Construction has always been a three-dimensional activity. While the representation of the intent of construction has been liberated "virtually" into 3D digital models and rotatable 3D representations, accurate physical representations of design intent have been achieved, until only recently, either through the artistry and skill of a scale model-builder or by building full-scale mock-ups of the ideas captured by the design documentation.
But now 3D digital printing offers a third way to go from intent to reality. Like ink-jet printers, 3D printers deposit fine particles on a surface but then keep adding more passes and layers, bonding together the particles with various agents so that, guided by a 3D design file, they accumulate and rise into solid shapes. The process also is referred to as "additive printing." A 3D model printed from a digital design file may be the truest representation that can be achieved of the intended geometry. Unlike actual construction, the model is driven directly from the digital design file, with no teams of trades involved. "There is nothing that has quite the same impact as putting a physical object in front of people that they can touch and turn around," says James P. Barrett, head of integrated building solutions at Turner Construction.
Owners are starting to get that. So are stakeholders and constituents, architects, engineers and subs. Well-made, digitally printed 3D models have authority, and they can have more than a little job-winning charm, too, as some successful bidders have found. For many clients, the models convey a sense of physical relationships that are often difficult to understand from traditional representations. "They see the model, and they just get it," says Barrett. "Virtual is great, but there has to be a physical product—from bytes to atoms."
Not only is 3D printing catching on in the market, it is rapidly improving in terms of production speed, materials options, binding agents and scale. But it is the latter that really catches most people's imagination.
Scaling up 3D printing is the subject of research for Behrokh Khoshnevis, professor of industrial and systems engineering and civil and environmental engineering at the University of Southern California, in collaboration with scientists at the National Atmospheric and Space Administration.
Khoshnevis serves as the director of the university's Center for Rapid Automated Fabrication Technologies. While working to scale up a computer-guided, rolling-gantry-driven printer system to extrude extremely low-slump concrete according to digital model plans to print buildings, he found himself presenting at the same conference with NASA researchers who were developing technology to build on the Moon and Mars. They have been collaborating ever since.

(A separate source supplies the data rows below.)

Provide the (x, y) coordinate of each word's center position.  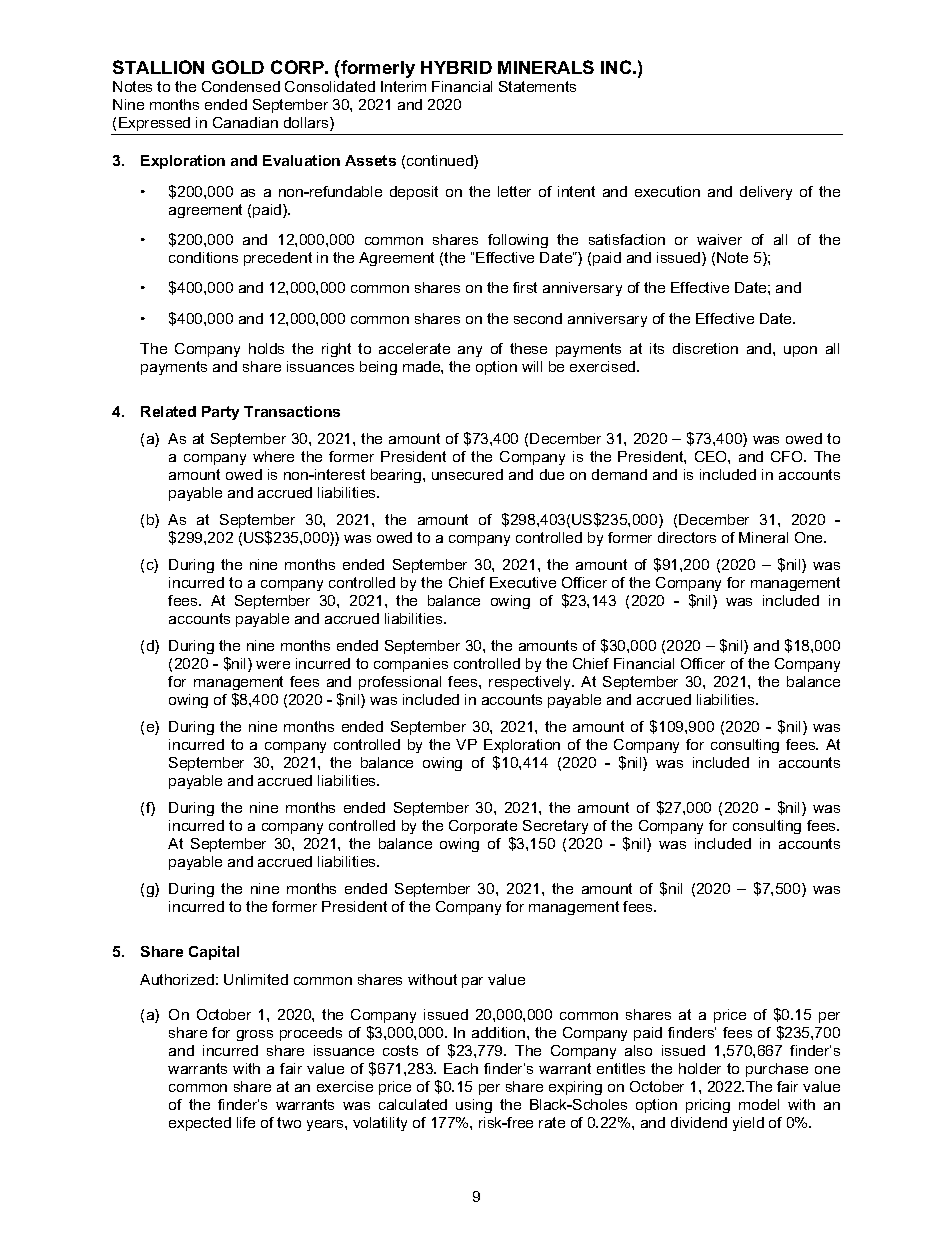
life (246, 1122)
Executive (523, 582)
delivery (766, 193)
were (273, 665)
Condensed (241, 86)
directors (687, 537)
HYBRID (456, 67)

Khoshnevis was the inventor of a lot of these large-scale printing processes, says Philip T. Metzger, a NASA physicist and manager of its Granular Mechanics and Regolith Operations Laboratory. "We want to adopt what he is doing, along with any solutions we develop, to use existing materials to make concrete on Mars and the Moon," Metzger says. One option is to "laser-sinter the soil without any binder. You heat it almost to the point of melting, and the grains become a little bit soft and weld together. That could save several billion dollars," he says.
Khoshnevis originally was looking at building structures, but building landing pads also is vitally important. "You really can't land a 40- to 50-ton spacecraft on Mars without building a landing pad first. That's the only way of putting humans safely on Mars," Metzger adds.
Khoshnevis' technology would let NASA do just that. "You could have a small vehicle put the robot printer on Mars and another digger that would go get dirt, and they would build for maybe a year," Metzger says. He envisions fitting Khoshnevis' printers with interchangeable heads to switch between sintering, sulpher-based or hydraulic concrete printing.
In addition to the NASA research, Khoshnevis also is doing work on earth-bound printing that he does not have permission to publicize, but he says the goal is to work out all the details for the process from end to end to create a fully reliable system before commercializing it, much less sending it into outer space.